◆ SOURCE EXCERPT:
* start *

1,124 reviews39 followers
December 24, 2022
Hahaha this book is baffling!

Where to even begin. A week left in 2022 and this book, number 231, in a year with more bad books than normal, sneaks in as a top candidate for the worst. Honestly, it’s one of the worst books I’ve ever read. And I’m kind of obsessed with it.

What makes it so bad is that it’s deliberate. And that’s also why I’m more confused and amused than mad. Every single choice the author made was the wrong decision, but it’s by design. I have to imagine if this was written by a debut author it never would have been published.

The strangest choice is the writing style. The story is told in clipped staccato sentences, often more like free verse than prose. The perspective moves abruptly between characters, sometimes line-to-line. There is also an absurd amount of onomatopoeia. If there were drinking games for books, “clackety-clack” and “wobble wobble” would have readers blacked out before the 30% mark. Even if you aren’t playing along, you’ll think you’re drunk as these sounds start working their way into the narration and dialogue, becoming verbs and adjectives. Worse, they occasionally appear in rhymes giving the text the tone of a children’s book or bad slam poetry.

I only took quotes from one section, more on that shortly. So I’ll just jump to a random page for a sample:
   Terri circled in a wobble-wobble walk through the clackety-clack and failed to blot out what she'd done the night before.
   SWAT Sgt. Michael Carlisle watched his team in the Crew Car pack up and square away. Knew trooper Alice Noah kept her eyes on the screen showing that black cube in the Baggage Car.
   He'd after-breakfast walked through there, and something—one of those sixth sense somethings good sergeants get—something made him wonder.
   He stood as still as the wobble-wobble allowed. Let his eyes patrol the Baggage Car's clackety-clacking, oil-dust smelling, secured confinement.

* end *

◆ AVAILABLE DATA:

* start *

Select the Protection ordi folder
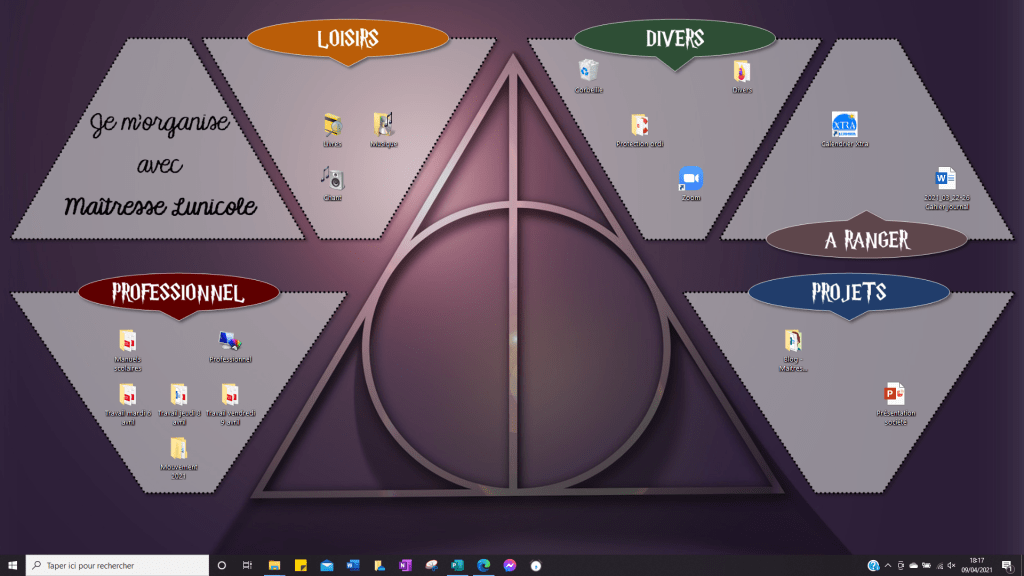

* end *

◆ EXERCISE DIRECTIONS: Rewrite the book review between "Where to even" and "have been published.", inclusive, substituting "intentional" for "deliberate".

◆ FINISHED ANSWER:
Where to even begin. A week left in 2022 and this book, number 231, in a year with more bad books than normal, sneaks in as a top candidate for the worst. Honestly, it’s one of the worst books I’ve ever read. And I’m kind of obsessed with it.

What makes it so bad is that it’s intentional. And that’s also why I’m more confused and amused than mad. Every single choice the author made was the wrong decision, but it’s by design. I have to imagine if this was written by a debut author it never would have been published.